Problem to solve -> Only a number is expected in reply: the number of lines below that include the word "will".

(Beginning of Material shown)

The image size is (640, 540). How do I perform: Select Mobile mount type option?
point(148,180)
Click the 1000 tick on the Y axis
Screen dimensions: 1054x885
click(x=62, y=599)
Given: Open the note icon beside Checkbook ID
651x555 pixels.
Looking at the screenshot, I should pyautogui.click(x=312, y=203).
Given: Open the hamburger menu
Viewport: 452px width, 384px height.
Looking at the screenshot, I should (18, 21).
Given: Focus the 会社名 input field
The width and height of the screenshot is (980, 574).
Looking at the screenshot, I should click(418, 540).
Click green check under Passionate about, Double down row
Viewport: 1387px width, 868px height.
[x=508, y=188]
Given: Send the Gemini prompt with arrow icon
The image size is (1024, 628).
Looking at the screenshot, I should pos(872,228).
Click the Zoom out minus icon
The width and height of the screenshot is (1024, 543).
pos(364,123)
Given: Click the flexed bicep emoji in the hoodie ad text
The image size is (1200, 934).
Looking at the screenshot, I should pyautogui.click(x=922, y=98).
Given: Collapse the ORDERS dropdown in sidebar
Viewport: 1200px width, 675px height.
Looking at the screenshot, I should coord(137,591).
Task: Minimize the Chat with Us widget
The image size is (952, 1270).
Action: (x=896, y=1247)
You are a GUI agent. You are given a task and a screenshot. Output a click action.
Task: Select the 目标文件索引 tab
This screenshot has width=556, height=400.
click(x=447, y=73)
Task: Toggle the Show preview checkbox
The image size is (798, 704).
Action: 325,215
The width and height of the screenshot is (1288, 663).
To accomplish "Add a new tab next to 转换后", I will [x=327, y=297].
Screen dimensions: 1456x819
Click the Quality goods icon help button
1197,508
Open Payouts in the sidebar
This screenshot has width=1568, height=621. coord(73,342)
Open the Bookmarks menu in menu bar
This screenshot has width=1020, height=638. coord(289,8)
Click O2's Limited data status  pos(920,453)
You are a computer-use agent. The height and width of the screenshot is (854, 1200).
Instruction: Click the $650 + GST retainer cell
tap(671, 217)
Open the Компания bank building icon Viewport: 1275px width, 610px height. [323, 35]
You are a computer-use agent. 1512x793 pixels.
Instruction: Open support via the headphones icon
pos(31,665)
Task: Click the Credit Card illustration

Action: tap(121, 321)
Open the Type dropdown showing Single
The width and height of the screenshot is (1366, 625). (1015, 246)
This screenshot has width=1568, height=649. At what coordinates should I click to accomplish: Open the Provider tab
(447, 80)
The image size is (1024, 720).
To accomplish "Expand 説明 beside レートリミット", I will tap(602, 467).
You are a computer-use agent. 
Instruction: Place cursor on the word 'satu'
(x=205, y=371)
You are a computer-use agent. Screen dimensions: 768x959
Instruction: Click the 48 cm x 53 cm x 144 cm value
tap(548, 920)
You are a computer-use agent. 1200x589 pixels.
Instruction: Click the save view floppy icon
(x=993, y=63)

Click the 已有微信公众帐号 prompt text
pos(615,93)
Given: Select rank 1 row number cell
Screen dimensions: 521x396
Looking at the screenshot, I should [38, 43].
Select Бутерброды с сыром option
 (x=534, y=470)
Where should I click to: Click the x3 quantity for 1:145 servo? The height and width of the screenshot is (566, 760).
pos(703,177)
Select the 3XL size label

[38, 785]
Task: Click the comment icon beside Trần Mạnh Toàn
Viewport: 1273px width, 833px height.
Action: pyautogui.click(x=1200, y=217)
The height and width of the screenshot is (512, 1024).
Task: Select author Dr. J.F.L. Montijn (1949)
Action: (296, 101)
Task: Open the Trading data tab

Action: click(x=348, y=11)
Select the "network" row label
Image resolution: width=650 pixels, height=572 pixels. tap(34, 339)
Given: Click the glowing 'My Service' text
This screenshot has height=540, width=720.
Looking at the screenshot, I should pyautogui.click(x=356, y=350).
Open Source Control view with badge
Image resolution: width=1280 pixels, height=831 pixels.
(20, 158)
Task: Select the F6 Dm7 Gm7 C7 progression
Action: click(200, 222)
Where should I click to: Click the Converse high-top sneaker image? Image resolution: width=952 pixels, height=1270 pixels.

(End of Material shown)

Result of this exercise -> 2